A propósito del día del maestro, que en Perú se celebra cada 6 de julio, vale la pena pararse a reflexionar acerca del quehacer docente como virtud, que es la calificación que mejor conviene a su actividad, pues cuando los docentes educan “no está en juego su propio desarrollo ni son los padres de las criaturas” [1]. La educación no recaba -en sentido estricto- para quien se dedica a ella ningún rédito  personal. El docente ya está formado y, en caso que tenga que hacerlo, su empeño obedece más a los beneficios que reportará para sus estudiantes, con quienes, a su vez, no guarda relaciones afectivas fundadas en lazos de sangre o de parentesco.

Las características exigidas al docente y las demandas propias de los alumnos son tales que su cumplimiento no encuentra cabal compensación por la vía salarial. Sin restar en absoluto su importancia, la justificación eficiente y eficaz de su quehacer anida en la calidad de su vocación, que de manera patente se despliega en su actuación cotidiana como docente y se muestra como virtud ante sus alumnos.
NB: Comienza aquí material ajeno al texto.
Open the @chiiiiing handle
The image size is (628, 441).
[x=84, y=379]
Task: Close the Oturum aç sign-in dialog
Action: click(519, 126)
La actividad educativa esconde los ribetes de los logros espectaculares, no refulge como primicia mediática y tampoco es tópico de agenda para una sesión de ministros. Lo suyo es el esplendor de la mirada del alumno al descubrir que uniendo letras compone una palabra con sentido; es la algarabía que estalla al sonido de la campana señalando el inicio del recreo; es el mal momento que pasa el docente cuando tiene que reconvenir por alguna conducta inadecuada; es, en suma, el apogeo de lo cotidiano, de las cosas pequeñas que se hacen grandes y perennes a fuerza de que el alumno las haga suyas y aprenda.